Accident liability Complex legal situation
Other person stops paying You’re stuck

This is risky. The loan and title remain in your name, so you bear all legal and financial responsibility.

Voluntary Surrender

If you absolutely can’t afford the car:

Outcome Impact
Car returned to lender Vehicle repossessed (voluntary)
Deficiency balance You may still owe the difference
Credit damage Repossession stays on report 7 years
Tax implications Forgiven debt may be taxable

This should be a last resort after exploring all other options.

Special Situations

Divorce: Who Keeps the Car and Loan?

Situation Solution
One spouse keeps car That spouse refinances in their name
Neither can afford it Sell car, pay off loan, split equity
Underwater loan Decide who absorbs the loss

Important: Divorce decrees don’t override loan contracts. If both names are on the loan, both remain responsible regardless of what the divorce says—until it’s refinanced.

Death of Primary Borrower

| If there’s a co-borrower | Co-borrower remains responsible | | If no co-borrower | Estate handles the debt | | If estate can’t pay | Lender may repossess | | Insurance options | GAP or credit life insurance may apply |

Transferring Lease vs. Loan

Leases are sometimes easier to transfer:

Factor Loan Lease
Transfer option Usually no Often yes (lease assumption)
Approval N/A Credit check required
Services N/A Swapalease, LeaseTrader
Fees N/A $200-500 transfer fee

How to Protect Yourself During Transfer

For the Seller (You)

Step Why It Matters
Get payoff in writing Know exact amount owed
Use secure payment Cashier’s check, wire, or bank-to-bank
Complete sale at lender Title released immediately
Remove personal items Don’t leave anything behind
Cancel insurance after sale Stop coverage when you no longer own
Get bill of sale signed Proof of transfer date

For the Buyer

Step Why It Matters
Get pre-approved Know your financing is ready
Verify loan payoff Confirm amount directly with lender
Ensure title transfer Don’t leave ownership ambiguous
Get vehicle history Check for liens, accidents
Add insurance immediately Coverage starts on your ownership date

Cost Comparison: Transfer Methods

Method Your Cost Time
Buyer refinances (you have equity) $0 (you get cash) 1-2 weeks
Buyer refinances (you’re underwater) Pay difference 1-2 weeks
Loan assumption (if available) $0-200 transfer fee 2-4 weeks
Private sale (cash buyer) $0 Same day to 1 week
Continue informal arrangement Risk, not cost Ongoing

Common Mistakes to Avoid

Mistake Why It’s Bad
Informal “transfer” with loan in your name You’re still 100% responsible
Not confirming payoff with lender Could owe more than expected
Signing title before loan paid Creates ownership mess
Trusting verbal agreements Get everything in writing
Ignoring insurance requirements Gaps in coverage are costly
Forgetting about registration DMV fees and deadlines

Key Takeaways

Question Answer
Can you transfer a car loan to another person?

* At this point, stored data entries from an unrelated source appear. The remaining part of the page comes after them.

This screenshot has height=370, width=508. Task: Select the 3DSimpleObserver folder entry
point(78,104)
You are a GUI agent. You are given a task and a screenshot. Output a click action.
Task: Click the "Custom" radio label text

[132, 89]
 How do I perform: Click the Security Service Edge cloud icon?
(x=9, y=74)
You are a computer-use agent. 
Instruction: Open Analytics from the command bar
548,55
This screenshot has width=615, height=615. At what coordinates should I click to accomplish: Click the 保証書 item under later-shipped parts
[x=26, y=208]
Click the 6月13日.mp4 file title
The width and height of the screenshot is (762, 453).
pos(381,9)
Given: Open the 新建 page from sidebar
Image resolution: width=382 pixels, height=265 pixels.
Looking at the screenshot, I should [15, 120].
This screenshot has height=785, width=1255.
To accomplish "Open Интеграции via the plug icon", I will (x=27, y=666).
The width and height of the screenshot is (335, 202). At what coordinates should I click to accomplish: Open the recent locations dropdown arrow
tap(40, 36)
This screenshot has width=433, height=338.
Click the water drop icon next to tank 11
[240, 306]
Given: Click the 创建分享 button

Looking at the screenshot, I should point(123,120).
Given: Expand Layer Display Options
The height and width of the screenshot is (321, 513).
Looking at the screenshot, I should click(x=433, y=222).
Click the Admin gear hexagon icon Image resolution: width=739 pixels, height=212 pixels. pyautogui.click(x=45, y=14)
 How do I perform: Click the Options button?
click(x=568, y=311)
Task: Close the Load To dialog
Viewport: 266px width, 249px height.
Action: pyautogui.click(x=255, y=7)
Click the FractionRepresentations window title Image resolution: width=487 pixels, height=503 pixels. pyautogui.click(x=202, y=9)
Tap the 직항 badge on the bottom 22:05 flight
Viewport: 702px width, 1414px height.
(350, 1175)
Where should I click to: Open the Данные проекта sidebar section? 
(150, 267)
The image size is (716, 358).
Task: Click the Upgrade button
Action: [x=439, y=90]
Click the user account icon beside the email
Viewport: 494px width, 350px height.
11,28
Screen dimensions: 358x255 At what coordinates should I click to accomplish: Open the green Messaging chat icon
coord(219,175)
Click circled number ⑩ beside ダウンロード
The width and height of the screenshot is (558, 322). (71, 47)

Usually no—most loans aren’t transferable
Best solution Other person gets new loan, pays off yours
Are any loans assumable? Rare—ask your lender directly
Can you remove a co-signer? Usually requires refinancing
Selling while underwater? You pay the difference

Bottom line: While you generally can’t just transfer a car loan to another person, there are clear paths to accomplish similar results. The most common solution is having the new owner finance the purchase themselves—their new loan pays off your old loan, and the title transfers cleanly. Always work with your lender and ensure all paperwork is properly completed to protect both parties.